Side Job is a beautiful serene but moving narrative piece that, when all is said and done, concerns nothing other than the difficulty of finding a minimal solution that can guide one’s subjective position. While emptiness and monotony form integral parts of the narrative, the narratives of Miyuki and Osamu, narrative with truly moving moments, end with a subtle positive and hopeful note, as it highlights the structural possibility of the subject to positively direct, however small, the disturbed course of his becoming-a-subject. Without claiming at having said the truth of the impact of such event, Hiroki’s narrative excels in bringing the subjective impact such disastrous event can have sensibly and powerfully to the fore.
Notes
Narra-note 1: One such meaningful action concerns Miyuki paying her respects to her deceased mother at the self-imagined home-shrine.
Narra-note 2: Loss concerns first and foremost the loss of loved ones.
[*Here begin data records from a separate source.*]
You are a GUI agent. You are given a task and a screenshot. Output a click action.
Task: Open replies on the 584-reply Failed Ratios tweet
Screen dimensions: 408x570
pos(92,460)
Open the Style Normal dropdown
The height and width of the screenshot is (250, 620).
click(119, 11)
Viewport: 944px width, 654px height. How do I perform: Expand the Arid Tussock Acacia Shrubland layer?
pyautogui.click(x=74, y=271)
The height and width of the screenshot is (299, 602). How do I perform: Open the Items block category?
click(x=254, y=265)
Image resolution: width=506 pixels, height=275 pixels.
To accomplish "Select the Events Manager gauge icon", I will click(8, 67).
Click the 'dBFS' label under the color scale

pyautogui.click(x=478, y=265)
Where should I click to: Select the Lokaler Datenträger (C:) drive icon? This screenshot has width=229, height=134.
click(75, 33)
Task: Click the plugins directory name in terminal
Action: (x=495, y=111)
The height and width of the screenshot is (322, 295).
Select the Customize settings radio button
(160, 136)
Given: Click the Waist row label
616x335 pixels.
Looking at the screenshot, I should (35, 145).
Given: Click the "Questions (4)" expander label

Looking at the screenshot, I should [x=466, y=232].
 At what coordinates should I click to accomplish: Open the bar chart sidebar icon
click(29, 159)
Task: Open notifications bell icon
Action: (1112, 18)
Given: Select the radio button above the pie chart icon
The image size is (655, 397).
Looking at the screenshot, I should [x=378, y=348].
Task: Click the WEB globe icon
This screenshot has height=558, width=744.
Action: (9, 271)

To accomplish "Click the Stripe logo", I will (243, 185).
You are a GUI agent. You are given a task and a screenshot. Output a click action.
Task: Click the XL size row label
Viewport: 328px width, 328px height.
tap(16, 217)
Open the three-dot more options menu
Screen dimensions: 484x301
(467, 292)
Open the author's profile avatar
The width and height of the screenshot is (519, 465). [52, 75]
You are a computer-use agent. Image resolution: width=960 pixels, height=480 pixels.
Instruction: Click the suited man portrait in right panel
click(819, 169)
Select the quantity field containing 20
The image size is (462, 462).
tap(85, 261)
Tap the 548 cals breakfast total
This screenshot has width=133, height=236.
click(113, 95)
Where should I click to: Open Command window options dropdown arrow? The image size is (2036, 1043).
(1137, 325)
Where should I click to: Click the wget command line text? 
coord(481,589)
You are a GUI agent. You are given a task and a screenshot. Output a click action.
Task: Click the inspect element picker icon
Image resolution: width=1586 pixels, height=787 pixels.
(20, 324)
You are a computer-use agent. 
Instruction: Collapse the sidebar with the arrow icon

But it also points to the fact that the survivors had to give up their house, their hometown, and instead live in temporary housing as well as giving up an essential dimension that guided their life, e.g. the work as farmer or as fisherman.
Narra-Note 3: The guilt Osamu feels is irrational in the sense that he gives himself the blame of his wife’s death. If he hadn’t met her in Sendai at the Tanabata festival, she would not have succumbed to the fate of the Tsunami.
Narra-note 4: One particular evocative sequence in the narrative is Miyuki’s second visit to Tokyo. In this sequence, Miyuki’s act – an act of finding control, evokes the traumatic link between death and water in such a way that it cannot but impact the spectator. One can argue that this action touches upon what formed the trauma for Miyuki.
Narra-note 5: While the flashback at the end of the narrative underlines indirectly Miyuki’s subjective choice for her work in the adult-entertainment sector, it also evokes Miyuki’s past experience of having no protection, an element often related to the trauma as such. This experience is of course related to the minimal solution of control she finds in her sexual work.
When her ex-boyfriend suddenly turns up, the question ultimately becomes if he can enable another solution, another way to force a (positive) difference at the level of her subject?
Narra-note 6: We should not forget to highlight that the fact that the body of Miyuki’s mother remains missing affects the possibility of the process of mourning. What is made clear later by Osamu’s narrative is that any process of subjective change has to incorporate an act that deals with the loss of one’s loved one.
Cine-Note 1: Note that because of the temporally long shots semi-fixity, following movement and spatial movement are often present in one shot as such.
Music-note 1: While musical accompaniment is present, it is only used at specific times in the narrative.
Narra-note 7: When riding the bus, Miyuki’s expression, her gaze directed to the scenery, remains dubious and the contents of her thinking obscure. The only thing one can feel in this look is that something is missing. It is this missing that constitutes her emptiness.
This emptiness can be called directionless because Miyuki is not able to perform a formative action that might change her subjective situation in a radical way. One could say that her final act is one that subtly open the road of finding some direction.